As the president pushes ahead with plans to host a costly Fourth of July speech at the Lincoln Memorial, city officials in Washington, D.C. reportedly have concerns about a still unpaid bill. According to The Washington Post, the Trump administration owes Washington, D.C. $7 million for expenses incurred during his 2017 inauguration.
Federal and city financial records obtained by The Washington Post showed that Trump's inauguration ended up costing $27.3 million and the city dipped into a special fund traditionally reserved for city security measures and event hosting to help cover the cost. That fund, the paper reported, is typically replenished with federal money but is now reportedly on track to fall short sometime in the fall if funds aren't replaced by Congress and the Trump administration. Bustle has reached out to the White House for comment.
A senior Trump administration official told The Post the administration had "worked closely with D.C." when the inauguration's cost exceeded expectations, deciding to use money from the city's security fund. They claimed the city had been paid the full amount of money sought by officials and that no additional money had been requested. But the paper reported D.C. officials disputed that claim, arguing they had indeed asked for additional funds and were still waiting to be repaid. The cost for Trump's inauguration went $7.3 million over estimates, according to The Hill.
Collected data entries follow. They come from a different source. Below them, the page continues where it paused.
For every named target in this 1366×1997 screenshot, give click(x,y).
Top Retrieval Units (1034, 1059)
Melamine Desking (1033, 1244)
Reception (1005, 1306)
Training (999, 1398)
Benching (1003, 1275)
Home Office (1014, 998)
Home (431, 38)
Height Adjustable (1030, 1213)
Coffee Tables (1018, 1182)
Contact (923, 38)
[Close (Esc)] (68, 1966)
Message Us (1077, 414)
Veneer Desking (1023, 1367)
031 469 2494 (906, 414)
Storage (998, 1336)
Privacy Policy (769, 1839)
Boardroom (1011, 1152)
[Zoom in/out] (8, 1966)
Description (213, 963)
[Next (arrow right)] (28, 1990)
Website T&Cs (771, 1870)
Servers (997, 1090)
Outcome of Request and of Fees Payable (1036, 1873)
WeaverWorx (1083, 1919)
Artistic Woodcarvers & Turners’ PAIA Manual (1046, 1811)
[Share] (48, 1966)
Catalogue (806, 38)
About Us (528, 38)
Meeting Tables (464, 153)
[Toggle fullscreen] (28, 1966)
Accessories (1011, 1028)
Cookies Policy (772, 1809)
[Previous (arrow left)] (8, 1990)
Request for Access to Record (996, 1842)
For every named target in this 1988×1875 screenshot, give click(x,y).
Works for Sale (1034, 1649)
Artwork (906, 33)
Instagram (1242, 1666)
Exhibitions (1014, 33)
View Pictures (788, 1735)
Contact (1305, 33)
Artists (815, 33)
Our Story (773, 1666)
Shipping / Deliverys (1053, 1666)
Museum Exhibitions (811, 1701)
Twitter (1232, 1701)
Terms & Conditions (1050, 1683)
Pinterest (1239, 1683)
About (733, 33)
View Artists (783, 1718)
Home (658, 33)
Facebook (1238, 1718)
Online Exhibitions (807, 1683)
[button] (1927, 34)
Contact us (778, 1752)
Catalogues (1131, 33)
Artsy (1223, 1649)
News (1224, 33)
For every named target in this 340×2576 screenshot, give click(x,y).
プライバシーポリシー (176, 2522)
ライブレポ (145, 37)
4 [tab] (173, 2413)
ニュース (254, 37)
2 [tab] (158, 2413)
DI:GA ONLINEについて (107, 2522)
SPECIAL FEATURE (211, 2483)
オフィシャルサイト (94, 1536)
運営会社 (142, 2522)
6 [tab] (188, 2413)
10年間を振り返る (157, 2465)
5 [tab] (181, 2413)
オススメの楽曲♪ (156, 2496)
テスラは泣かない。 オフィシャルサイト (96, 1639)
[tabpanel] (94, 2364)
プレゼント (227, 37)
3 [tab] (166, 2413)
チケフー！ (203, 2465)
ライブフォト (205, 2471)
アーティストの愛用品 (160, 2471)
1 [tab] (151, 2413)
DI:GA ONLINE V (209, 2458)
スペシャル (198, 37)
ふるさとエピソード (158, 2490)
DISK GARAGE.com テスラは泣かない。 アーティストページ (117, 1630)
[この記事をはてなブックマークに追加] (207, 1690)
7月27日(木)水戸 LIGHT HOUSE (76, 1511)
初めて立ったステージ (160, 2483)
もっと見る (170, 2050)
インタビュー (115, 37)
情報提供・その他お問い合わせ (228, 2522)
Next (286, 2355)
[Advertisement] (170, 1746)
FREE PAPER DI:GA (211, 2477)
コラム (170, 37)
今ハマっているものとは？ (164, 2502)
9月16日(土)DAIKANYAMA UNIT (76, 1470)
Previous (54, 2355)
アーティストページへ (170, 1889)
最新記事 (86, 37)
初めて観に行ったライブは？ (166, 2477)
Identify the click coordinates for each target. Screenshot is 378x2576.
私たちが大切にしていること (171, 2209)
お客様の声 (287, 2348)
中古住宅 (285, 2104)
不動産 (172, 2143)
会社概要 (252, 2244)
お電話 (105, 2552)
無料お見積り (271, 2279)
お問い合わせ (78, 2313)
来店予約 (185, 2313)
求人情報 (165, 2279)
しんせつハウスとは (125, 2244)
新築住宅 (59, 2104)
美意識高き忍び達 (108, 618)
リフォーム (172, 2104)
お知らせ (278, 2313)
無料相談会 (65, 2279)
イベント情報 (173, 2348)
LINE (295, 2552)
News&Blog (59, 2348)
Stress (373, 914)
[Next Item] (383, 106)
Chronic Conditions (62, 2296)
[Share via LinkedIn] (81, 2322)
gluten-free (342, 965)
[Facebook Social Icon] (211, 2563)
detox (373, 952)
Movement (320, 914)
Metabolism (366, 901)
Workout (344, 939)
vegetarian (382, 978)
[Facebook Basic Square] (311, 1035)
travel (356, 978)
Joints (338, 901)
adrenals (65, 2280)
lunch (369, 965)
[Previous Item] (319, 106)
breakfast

Some city officials fear the security and events fund will soon see a deficit unless the Trump administration and Congress repay what is reportedly owed. "The point now is that the account has been drained, and being careful with the money has not been enough to make up for not being reimbursed" Delegate Eleanor Holmes Norton, who serves as D.C.'s nonvoting representative in Congress, told The Post.
But D.C. isn't the only city to claim the president or his administration owes them money. Earlier this month, the Center for Public Integrity reported that 10 U.S. cities had reported Trump's campaign committee had yet to reimburse them for public-safety costs they incurred due to Trump rallies that dated back as far as the 2016 election. All together, the cities' invoices totaled $841,219 with the largest being one from El Paso, Texas, for $470,000 in costs incurred in February.
"I'm hopeful they'll pay. I'm hopeful they'll do what's right. People that don't pay their bills — that's a character integrity issue," El Paso Mayor Dee Margo said, per the Center for Public Integrity.
But despite a desire to see the remaining balance paid, city officials reportedly don't have plans to walk away from their current Fourth of July plans. "We have and will continue to work closely with our federal partners regardless of administration because ensuring the safety of our residents and visitors is paramount," John Falcicchio, chief of staff to D.C. Mayor Muriel Bowser, told The Washington Post. "Our commitment to this function is iron clad, and all that we ask of our federal partners is continued cooperation and the resources to carry out these activities."